Tolak Marquee Player, Arema FC Surati PSSI

MALANG – Arema FC tampaknya benar-benar dibuat geregetan dengan regulasi marquee player atau pemain kelas dunia yang ada di Liga 1 Indonesia. Selain sudah tidak memperpanjang kontrak marquee player yang dimilikinya, yakni Juan Pablo Pino Puello, Arema FC dalam waktu dekat berencana menyurati Persatuan Sepak Bola Seluruh Indonesia (PSSI) untuk menghapus regulasi tentang marquee player.

Alasan mendasar Arema FC adalah marquee player di Indonesia selama ini dinilai tidak menjadi teladan dan skill-nya tidak terlalu menonjol. Jadi, proses mentransfer ilmu dari marquee player kepada pemain lokal juga dinilai gagal. Karena itu, agar adil, Arema FC meminta PSSI untuk menghapus regulasi untuk marquee player.

Rencana Arema FC melayangkan surat tersebut dibenarkan Media Officer Arema FC Sudarmaji. ”Memang benar wacana tersebut sempat bergulir. Nanti segala saran bisa dicoba untuk dimasukkan,” katanya kepada Jawa Pos Radar Malang kemarin (26/11). Dia menjelaskan, dalam waktu dekat pihaknya akan membuat surat resmi kepada PSSI.

”Nanti sebelum 13 Desember 2017, kami ajukan ke PSSI,” tambah Darmaji–sapaan akrabnya.


Dia mematok target sebelum tanggal tersebut karena tanggal itu merupakan timeline bagi semua klub yang berkancah di Liga 1 untuk melayangkan saran-saran kepada PSSI.

Rencananya, hal tersebut bakal digodok dan akan menjadi bahan evaluasi dari penyelenggaraan kompetisi selama satu tahun ini. ”Sebab, itu adalah masa dari Exco PSSI untuk menyusun segala masukan dan saran,” tambahnya.

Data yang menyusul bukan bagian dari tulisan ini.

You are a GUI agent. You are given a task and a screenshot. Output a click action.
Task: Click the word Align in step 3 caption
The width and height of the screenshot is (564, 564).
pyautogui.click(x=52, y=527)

Dia menambahkan, nantinya saran yang telah tertampung tersebut akan dibicarakan pada kongres tahunan PSSI yang rencananya akan dilaksanakan 13 Januari 2018.

Dia juga menjelaskan bahwa dalam waktu dekat juga akan dilaksanakan rapat evaluasi oleh pihak operator Liga 1. ”Kemungkinan akan ada rapat bulan Desember ini,” tambahnya. Meski begitu, dia belum bisa memastikan hal tersebut akan dilaksanakan.

”Kita akan menunggu undangan dari operator. Atau mungkin juga bisa melalui RUPS (Rapat Umum Pemegang Saham),” tandasnya.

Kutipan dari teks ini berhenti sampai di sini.